A byproduct of the data warehouse will be the reporting of medical procedures. Analysis of data will assist a panel of physicians in identifying “low hanging fruit” of commonly done procedures that have a large variation in cost by community. After identifying a number of these procedures, a better understanding of the reason for the variations will be conducted. Targeted communication will be made to the profession, for procedures where there are clear best practices that could reduce the variation.

As the medical practice evolves, these best practices need to change to match new technologies so these new guidelines will be constantly reviewed. In addition, new best practices will continuously be added to the guidelines. Guidelines should be flexible enough to continue to allow professional judgment of physicians in the treatment of their patients.

The physician council itself will be made up of practicing physicians. These participants will not hold permanent positions. Regional councils are needed to account for regional differences in practices and to promote physician cooperation. The regional councils will allow a process for local physicians to get counsel and to gain input into the national council.

The creation of the guidelines will better assure good quality health care delivery throughout the country. These will provide a means to more efficiently spread new technologies developed in one community to other communities.

Summary

These three initiatives will create a foundation for health care reform.
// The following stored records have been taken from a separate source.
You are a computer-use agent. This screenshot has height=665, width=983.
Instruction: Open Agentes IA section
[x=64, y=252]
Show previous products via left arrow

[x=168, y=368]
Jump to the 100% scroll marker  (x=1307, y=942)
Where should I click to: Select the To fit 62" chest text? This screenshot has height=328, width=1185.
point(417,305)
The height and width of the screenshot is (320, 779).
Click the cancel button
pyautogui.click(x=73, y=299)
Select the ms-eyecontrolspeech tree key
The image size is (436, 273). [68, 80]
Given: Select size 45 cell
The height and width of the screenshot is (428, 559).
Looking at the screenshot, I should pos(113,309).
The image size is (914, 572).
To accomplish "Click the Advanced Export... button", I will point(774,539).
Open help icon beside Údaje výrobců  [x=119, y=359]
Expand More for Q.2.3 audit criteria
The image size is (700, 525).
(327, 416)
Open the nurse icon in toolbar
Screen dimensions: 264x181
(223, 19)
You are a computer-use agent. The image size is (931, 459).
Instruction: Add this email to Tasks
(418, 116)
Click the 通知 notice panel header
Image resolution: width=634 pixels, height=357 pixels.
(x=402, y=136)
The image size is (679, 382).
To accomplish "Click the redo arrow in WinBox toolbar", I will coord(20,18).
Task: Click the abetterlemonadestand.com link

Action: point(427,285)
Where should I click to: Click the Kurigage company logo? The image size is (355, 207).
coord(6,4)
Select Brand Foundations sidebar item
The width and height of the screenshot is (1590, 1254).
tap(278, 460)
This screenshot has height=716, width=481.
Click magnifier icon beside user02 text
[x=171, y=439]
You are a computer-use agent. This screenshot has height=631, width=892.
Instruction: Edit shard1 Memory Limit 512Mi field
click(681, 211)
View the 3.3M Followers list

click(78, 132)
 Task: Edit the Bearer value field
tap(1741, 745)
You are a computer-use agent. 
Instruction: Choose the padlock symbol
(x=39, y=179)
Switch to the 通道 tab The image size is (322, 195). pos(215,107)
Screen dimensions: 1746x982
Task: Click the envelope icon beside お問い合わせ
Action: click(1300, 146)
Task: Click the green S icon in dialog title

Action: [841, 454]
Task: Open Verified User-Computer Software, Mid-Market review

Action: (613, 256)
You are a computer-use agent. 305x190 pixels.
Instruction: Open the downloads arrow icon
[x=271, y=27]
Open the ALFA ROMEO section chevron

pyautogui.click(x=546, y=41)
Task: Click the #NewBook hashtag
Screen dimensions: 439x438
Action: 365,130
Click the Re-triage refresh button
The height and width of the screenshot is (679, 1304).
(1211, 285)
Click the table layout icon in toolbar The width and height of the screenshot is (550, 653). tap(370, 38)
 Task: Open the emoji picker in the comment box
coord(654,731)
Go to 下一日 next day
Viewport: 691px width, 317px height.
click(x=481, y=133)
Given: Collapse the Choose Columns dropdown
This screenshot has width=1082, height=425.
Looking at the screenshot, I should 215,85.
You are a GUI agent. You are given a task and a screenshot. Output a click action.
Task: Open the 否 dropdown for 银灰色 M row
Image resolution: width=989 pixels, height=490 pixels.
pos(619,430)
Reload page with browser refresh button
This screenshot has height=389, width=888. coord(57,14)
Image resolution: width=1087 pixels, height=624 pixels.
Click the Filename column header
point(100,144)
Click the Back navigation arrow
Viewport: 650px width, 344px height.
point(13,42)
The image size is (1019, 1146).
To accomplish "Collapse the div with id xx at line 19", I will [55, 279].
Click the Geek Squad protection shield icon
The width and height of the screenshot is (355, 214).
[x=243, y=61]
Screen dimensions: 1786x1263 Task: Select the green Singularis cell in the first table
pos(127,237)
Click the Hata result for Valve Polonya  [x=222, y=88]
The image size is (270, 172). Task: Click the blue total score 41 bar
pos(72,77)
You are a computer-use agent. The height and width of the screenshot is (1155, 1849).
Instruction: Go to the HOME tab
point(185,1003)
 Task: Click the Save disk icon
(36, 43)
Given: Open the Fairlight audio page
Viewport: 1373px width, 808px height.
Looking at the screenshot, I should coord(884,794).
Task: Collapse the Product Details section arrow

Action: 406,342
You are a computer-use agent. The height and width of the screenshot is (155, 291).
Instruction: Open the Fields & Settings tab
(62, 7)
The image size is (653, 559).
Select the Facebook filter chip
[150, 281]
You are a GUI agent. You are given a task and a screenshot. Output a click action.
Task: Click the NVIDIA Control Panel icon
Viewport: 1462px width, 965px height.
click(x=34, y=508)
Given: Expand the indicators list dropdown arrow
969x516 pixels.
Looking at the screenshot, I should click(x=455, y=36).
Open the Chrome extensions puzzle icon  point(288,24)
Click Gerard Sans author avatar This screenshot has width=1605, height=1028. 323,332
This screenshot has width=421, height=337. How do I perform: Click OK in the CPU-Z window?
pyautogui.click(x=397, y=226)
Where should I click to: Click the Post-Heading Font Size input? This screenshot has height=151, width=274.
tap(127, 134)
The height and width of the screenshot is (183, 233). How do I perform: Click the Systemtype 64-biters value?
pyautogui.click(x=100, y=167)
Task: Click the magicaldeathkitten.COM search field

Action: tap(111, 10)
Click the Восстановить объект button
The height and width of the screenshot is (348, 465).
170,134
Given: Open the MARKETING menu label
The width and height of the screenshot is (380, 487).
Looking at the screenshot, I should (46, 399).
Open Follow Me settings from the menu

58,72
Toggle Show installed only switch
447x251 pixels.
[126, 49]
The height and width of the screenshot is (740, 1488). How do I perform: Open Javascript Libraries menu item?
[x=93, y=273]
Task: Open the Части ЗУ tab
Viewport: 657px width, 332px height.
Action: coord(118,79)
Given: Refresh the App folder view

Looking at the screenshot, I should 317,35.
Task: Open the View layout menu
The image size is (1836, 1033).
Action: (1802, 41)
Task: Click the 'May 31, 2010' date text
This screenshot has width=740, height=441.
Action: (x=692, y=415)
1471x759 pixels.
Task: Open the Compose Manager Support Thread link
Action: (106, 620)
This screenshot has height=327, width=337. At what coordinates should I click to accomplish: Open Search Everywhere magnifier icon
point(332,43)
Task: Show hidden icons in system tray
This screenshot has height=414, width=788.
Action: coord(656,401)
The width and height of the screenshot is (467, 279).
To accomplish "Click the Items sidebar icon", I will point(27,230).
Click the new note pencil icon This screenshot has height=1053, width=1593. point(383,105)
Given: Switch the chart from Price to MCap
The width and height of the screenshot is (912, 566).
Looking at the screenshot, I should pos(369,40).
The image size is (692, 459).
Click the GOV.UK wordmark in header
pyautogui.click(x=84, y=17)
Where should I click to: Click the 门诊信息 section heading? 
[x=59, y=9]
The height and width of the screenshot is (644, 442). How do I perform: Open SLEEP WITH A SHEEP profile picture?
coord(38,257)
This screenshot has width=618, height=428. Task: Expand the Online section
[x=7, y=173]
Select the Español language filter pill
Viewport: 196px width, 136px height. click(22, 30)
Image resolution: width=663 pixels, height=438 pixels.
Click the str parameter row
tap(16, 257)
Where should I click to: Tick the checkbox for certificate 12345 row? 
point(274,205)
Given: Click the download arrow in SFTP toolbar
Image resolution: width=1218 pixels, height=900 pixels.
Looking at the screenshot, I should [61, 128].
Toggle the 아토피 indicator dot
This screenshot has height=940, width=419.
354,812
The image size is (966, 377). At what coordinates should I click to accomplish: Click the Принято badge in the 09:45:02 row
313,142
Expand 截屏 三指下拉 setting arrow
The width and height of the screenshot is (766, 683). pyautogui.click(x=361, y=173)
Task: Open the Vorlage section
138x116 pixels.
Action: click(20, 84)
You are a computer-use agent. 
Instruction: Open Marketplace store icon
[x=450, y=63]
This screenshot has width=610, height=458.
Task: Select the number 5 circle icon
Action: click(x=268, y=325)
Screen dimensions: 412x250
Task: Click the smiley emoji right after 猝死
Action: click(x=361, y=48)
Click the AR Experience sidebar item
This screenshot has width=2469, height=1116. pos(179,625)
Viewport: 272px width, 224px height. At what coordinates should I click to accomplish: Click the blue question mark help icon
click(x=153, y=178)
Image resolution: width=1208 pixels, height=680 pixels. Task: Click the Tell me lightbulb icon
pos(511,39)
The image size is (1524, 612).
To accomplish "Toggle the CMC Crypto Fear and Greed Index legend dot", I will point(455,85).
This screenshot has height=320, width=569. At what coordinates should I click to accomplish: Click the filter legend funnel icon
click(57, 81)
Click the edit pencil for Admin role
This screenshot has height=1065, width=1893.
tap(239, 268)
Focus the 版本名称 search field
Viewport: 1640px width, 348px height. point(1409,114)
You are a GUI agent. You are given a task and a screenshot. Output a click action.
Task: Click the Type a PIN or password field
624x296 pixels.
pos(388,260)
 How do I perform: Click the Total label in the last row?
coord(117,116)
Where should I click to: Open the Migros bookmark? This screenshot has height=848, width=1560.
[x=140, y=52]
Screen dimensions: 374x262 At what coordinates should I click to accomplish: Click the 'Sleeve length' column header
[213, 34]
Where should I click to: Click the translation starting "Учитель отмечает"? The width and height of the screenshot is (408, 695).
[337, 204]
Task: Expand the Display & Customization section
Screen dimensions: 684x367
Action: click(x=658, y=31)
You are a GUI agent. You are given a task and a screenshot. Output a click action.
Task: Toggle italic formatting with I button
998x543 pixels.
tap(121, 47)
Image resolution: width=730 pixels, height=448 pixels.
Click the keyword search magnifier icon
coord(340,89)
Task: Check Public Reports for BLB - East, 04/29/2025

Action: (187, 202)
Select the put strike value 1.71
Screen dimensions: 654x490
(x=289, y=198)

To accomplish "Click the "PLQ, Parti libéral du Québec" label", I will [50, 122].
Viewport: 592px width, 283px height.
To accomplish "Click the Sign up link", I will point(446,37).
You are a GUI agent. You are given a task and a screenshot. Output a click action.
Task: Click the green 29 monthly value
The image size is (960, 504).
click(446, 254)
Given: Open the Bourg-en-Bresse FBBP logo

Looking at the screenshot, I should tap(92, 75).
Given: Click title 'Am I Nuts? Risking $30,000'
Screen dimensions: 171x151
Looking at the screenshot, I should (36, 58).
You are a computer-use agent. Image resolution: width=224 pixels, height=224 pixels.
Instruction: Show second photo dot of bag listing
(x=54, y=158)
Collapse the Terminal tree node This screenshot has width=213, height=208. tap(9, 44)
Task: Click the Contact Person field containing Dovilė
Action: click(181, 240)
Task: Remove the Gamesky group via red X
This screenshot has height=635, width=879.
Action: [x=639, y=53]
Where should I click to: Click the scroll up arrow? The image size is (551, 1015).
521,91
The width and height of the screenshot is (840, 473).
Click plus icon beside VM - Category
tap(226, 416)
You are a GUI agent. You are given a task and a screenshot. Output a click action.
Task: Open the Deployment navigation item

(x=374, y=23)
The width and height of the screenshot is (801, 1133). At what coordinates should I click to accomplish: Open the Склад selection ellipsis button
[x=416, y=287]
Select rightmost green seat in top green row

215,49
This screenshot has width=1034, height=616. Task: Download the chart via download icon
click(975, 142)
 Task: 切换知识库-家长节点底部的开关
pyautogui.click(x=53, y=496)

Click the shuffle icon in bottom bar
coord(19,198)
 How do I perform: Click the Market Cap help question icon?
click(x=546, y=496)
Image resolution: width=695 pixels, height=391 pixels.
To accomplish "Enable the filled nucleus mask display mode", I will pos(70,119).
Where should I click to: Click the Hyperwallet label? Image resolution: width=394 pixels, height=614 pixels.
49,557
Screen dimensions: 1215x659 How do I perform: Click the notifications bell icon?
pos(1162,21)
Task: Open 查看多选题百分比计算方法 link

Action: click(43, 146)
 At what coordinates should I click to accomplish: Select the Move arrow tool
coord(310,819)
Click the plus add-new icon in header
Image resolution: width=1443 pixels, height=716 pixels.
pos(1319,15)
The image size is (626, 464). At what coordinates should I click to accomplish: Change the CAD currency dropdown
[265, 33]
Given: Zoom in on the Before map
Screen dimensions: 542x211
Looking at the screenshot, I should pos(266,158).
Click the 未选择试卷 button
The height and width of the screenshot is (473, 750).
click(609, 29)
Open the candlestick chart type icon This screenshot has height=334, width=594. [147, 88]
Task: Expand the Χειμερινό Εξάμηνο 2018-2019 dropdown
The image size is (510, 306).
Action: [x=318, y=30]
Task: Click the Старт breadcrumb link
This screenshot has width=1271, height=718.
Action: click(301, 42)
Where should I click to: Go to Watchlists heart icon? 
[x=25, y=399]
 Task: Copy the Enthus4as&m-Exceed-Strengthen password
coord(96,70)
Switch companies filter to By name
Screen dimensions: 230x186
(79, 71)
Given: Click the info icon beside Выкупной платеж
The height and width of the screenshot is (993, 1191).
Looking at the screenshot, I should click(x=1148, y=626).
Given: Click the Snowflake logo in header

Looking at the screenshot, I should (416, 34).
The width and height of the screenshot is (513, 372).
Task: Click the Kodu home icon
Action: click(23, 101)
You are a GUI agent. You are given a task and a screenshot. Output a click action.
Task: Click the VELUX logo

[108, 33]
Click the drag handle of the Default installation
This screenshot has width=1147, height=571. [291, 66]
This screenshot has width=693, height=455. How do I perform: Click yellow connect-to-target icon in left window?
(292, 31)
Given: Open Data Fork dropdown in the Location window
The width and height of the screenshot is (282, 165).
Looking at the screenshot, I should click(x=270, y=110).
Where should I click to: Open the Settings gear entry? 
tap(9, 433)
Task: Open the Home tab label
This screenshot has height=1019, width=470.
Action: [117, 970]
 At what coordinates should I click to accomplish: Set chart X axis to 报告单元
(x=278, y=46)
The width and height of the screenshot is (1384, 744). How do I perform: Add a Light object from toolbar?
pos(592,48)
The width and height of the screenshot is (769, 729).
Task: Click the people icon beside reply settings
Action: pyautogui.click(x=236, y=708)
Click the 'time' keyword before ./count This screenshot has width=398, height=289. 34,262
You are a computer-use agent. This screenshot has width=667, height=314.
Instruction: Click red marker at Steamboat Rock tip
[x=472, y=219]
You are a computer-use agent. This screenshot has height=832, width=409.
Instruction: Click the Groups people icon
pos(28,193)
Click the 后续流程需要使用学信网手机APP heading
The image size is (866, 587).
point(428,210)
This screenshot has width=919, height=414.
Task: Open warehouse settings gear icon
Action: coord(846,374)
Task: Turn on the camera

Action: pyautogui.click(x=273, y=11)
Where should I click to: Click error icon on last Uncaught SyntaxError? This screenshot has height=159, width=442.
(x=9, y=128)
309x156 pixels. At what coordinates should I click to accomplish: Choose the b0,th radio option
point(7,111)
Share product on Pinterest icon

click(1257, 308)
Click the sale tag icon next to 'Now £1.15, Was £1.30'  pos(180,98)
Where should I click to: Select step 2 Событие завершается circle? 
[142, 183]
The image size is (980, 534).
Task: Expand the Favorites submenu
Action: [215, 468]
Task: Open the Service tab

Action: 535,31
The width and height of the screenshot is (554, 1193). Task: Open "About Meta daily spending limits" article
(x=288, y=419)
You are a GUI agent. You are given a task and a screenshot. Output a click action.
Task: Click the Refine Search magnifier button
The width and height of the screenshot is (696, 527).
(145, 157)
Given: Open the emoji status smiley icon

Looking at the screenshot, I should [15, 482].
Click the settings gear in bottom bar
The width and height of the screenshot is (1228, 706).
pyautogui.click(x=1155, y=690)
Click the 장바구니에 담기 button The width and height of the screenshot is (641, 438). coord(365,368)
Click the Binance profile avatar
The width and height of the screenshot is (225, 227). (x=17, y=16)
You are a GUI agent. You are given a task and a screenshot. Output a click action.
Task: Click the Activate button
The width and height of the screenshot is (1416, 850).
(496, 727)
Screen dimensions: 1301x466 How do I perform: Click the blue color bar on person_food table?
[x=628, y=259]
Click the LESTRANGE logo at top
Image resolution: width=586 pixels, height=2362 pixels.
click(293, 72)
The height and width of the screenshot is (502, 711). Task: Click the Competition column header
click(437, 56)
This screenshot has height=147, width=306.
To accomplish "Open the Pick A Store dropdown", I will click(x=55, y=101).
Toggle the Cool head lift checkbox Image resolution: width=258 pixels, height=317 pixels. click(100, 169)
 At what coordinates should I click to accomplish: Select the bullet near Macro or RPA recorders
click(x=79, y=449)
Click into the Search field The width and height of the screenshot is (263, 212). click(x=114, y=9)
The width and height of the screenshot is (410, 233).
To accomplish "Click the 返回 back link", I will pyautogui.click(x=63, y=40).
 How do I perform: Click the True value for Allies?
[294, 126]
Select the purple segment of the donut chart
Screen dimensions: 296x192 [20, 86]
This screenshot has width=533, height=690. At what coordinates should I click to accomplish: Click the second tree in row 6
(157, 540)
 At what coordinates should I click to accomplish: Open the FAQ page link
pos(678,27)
The timeframe for fully evolving these measurements will take some time, but five years is a very reasonable expectation to create meaningful metrics. Finally, the creation of the physician council will provide a more efficient means to communicate best practices for more procedures.

Dale H. Yamamoto, FSA, FCA, MAAA is an independent consultant with his own firm, Red Quill Consulting, in Barrington, IL. He has testified before Congress on the topic of health care reform and Medicare and has delivered speeches at a number of professional actuarial and industry meetings.  A former Vice President of the Society of Actuaries’ Board of Governors, Dale has published several articles on the subject of group benefits.